(Excerpted passage)

Originally posted by princelydeeds
Slick please don't take this the wrong way but I think that line of thinking is whats leftover from your AFc days. I'm not calling you an AFC but why does being honest make you a d!ck? You only have one life to live. If you are being real with yourself and you know that someone isn't right for you that doesn't make you a d!ck. Being a d!ck is stringing her along, lying, and making her believe she has a chance. As long as you are being real with these women and they are consenting adults, why should you feel guilty for not desiring a LTR.
Yo Prince!

No offense taken. I think you may have misunderstood my original post a little bit.

While I don't think that being honest automatically makes you a d!ck. I do think in some instances it does.

For example. We all know that when you tell a chick that you aren't interested in a relationship or just want to take things slow, that those words usually fall on deaf ears. If the chick is really obsessed with you then she doesn't care if you say these things. She thinks she is going to change you! We know this. We are well aware that she is going to just continue on thinking that somehow she'll change your mind and make you want an LTR. So essentially we ARE stringing them along.

(End Excerpted passage)
(Provided material)

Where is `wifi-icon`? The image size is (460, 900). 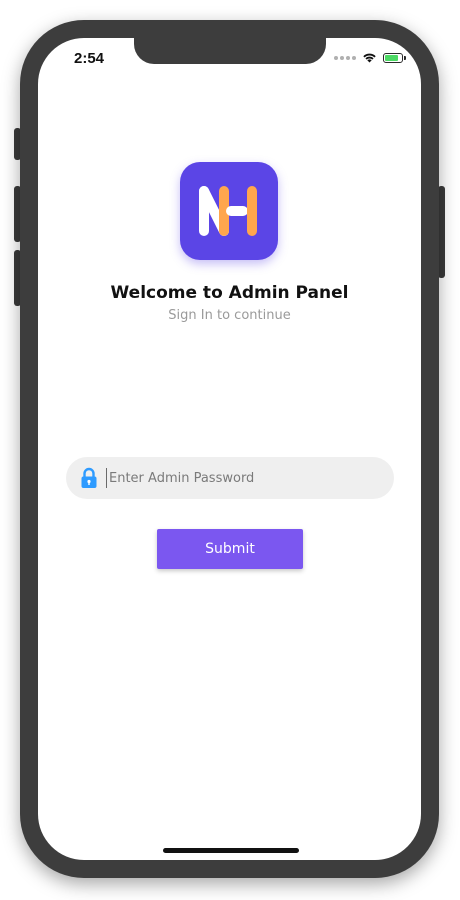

(End Provided material)

## [What you will do]
1 - Print the portion of the forum exchange on honesty in dating starting with "Originally posted by" and going on through "a little bit.".
2 - Write what comes next in the forum exchange on honesty in dating, picking up after its final sentence.
The data plays no part in this work.

## [Answers to the tasks]
1 -
Originally posted by princelydeeds
Slick please don't take this the wrong way but I think that line of thinking is whats leftover from your AFc days. I'm not calling you an AFC but why does being honest make you a d!ck? You only have one life to live. If you are being real with yourself and you know that someone isn't right for you that doesn't make you a d!ck. Being a d!ck is stringing her along, lying, and making her believe she has a chance. As long as you are being real with these women and they are consenting adults, why should you feel guilty for not desiring a LTR.
Yo Prince!

No offense taken. I think you may have misunderstood my original post a little bit.

2 -
By telling them "I'm not interested in a relationship" - We've given ourselves an "out" so as to not feel too guilty but we damn well know that we are stringing them along. This shyt happens everyday in the lives of DJ's and Players.

When we say we aren't interested in a relationship is that really honest? No. Honesty would be saying "I LOVE fvcking you but I definately don't LOVE YOU." Who has the balls to say that to their girlfriend? Not too many of those guys out there are there?

When I made the comment "Being a DJ and being a D!ck go hand in hand" I was referring to the above situation but also to the fact that a guy with mulitple chicks on the line HAS to be an a$$hole sometimes. Its not possible to be in two places at once and keeping many chicks happy can be difficult. :)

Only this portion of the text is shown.